Nonetheless if the definition of a function is satisfied (i.e. for every $x$ in some domain there is a unique $y$ satisfying $g(x,y) = 0$), your implicit function is sure-as-day a function and there should really be no inhibition to thinking of it as an input-output relationship. After all, every $x$ has a unique $y$ associated with it. So $x$ is the input and $y$ is its output.

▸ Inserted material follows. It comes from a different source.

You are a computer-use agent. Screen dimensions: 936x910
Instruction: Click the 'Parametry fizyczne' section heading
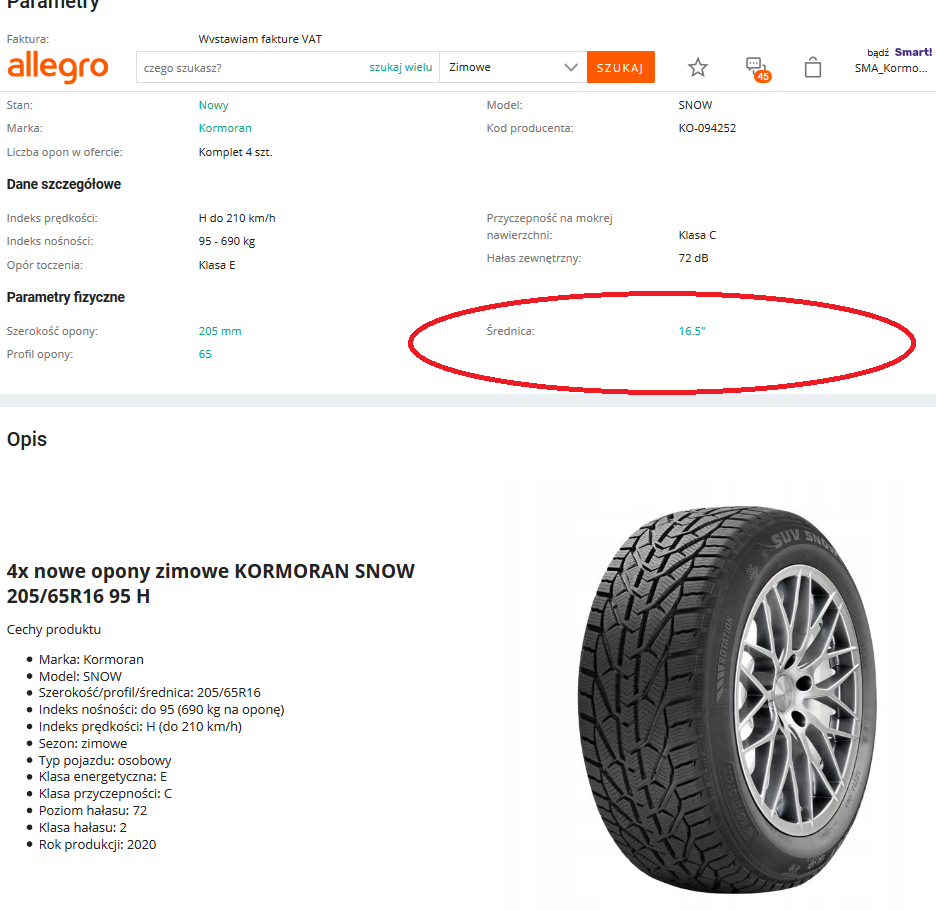(66, 297)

Your example $y+\ln(y) = \sin(x)$ is in fact a true function. The way you can tell this easily is that the left-hand side is an increasing, and thus one-to-one, function of $y$ on its domain $(0,\infty).$

You can even use this fact to make the input-output relationship clearer. Let $h(y) = y+\ln(y).$ As I said before, this is an increasing, thus one-to-one, thus invertible function. So you can write your relation as $$ h(y) = \sin(x)$$ and then $$ y = h^{-1}(\sin(x))$$ where $h$ is the inverse that we know exists thanks to the increasingness of $h.$ Hey! We've written the function in an explicit form (even though we've had to use an unfamiliar function--the inverse of $y+\ln(y)$-- to do so).

But don't let the fact that this one has a nice way to write it in explicit form allow you forget the what I said at the end of the second paragraph. Regardless if you can get it into explicit form or not, if a relation happens a function, you can think of it as input-output... that goes hand in hand with the definition of function.